Buttons are images that have code attached to them. We assign them to a specific post, page, or site. It's a way to grab the reader's attention and bloggers love to share their buttons to support one another.

For this link up we are to create a button and post it on The Nester who started this whole "31 Days" idea some years ago. Other readers/bloggers can locate your site this way and then the information gets shared.

So obviously I had no button for Day 1 and I was trying to come up with a design today.

I shared this frustration with my friend Andi and then she shared her 31 Days with me:
31 Days of Helping Other Bloggers

Her first offer: To create a button for someone participating in this blogging frenzy. I excitedly told her the one I wanted and BAM!
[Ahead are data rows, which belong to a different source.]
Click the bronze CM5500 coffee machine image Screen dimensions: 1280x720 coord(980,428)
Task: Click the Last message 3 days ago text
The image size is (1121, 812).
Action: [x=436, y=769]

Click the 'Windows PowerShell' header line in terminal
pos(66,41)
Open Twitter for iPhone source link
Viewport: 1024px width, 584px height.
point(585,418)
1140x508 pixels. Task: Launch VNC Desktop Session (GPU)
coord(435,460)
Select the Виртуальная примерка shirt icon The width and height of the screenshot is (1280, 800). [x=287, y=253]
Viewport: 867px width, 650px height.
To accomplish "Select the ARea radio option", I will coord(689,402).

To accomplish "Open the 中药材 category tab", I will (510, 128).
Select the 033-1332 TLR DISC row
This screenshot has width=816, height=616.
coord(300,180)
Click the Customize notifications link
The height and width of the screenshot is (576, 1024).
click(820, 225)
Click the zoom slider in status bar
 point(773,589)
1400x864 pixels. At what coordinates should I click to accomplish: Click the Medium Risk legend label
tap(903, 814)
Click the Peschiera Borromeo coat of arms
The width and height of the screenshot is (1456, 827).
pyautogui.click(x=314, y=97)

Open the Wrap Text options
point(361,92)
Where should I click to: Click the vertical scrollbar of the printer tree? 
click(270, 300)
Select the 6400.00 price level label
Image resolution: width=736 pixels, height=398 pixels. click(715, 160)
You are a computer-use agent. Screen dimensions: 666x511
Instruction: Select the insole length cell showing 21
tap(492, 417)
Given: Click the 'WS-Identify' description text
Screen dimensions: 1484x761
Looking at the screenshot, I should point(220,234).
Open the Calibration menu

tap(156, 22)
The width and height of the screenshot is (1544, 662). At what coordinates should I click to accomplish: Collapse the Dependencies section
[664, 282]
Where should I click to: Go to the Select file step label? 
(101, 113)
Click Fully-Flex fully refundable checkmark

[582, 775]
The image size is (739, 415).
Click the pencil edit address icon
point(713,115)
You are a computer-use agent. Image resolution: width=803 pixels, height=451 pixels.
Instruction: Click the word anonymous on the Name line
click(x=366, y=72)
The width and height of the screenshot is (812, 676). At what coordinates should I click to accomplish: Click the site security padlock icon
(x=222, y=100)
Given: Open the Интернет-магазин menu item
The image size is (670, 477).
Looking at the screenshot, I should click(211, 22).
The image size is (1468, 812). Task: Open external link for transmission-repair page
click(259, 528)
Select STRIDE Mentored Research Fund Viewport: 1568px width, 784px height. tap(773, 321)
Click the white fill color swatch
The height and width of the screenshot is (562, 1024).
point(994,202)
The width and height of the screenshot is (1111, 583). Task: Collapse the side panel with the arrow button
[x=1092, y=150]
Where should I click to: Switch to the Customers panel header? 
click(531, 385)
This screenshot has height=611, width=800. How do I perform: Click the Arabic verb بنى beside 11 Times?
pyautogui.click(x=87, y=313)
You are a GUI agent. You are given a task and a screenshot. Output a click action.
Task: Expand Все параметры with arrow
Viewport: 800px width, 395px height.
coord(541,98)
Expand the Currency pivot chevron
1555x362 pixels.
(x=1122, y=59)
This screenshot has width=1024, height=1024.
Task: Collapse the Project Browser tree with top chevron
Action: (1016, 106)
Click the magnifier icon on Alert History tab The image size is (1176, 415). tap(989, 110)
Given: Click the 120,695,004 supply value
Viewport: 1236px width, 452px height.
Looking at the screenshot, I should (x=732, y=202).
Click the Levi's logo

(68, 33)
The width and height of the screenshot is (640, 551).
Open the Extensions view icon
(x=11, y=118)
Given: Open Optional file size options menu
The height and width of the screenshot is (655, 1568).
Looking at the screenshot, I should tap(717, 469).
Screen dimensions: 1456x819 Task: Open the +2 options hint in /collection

So now I guess I have to go through with this whole thing...even though I think I can't.

Oct 1, 2013

31 Reasons Why I Can't Do 31Days

So most people in the blogging world take the month of October to write each and every day about a topic. I have been wrestling with this for the past week and my pal over at A Cookie Before Dinner gave me the best idea for my hectic life: write about why you CAN't do 31 days straight.

Now I'm probably representing some literary term for saying one thing and doing another but I can't think clearly enough to figure it out. Maybe an oxymoron? Whatever it is I'm sure someone can help a sister out.

So for the next 31 days (including today) I'm writing a very short post about why I can't do this so I can prove to myself that I CAN.

Day 1: My Macbook broke and is currently at the Apple store being worked on by those crazy experts. I pray it's fixed and my angel of a mother offered to help get it done. I'm bowing down to her in my mind. The laptop was a gift to me and I love it almost as much as my kids.

So I'm working on my husband's desktop and I'm grateful to have it.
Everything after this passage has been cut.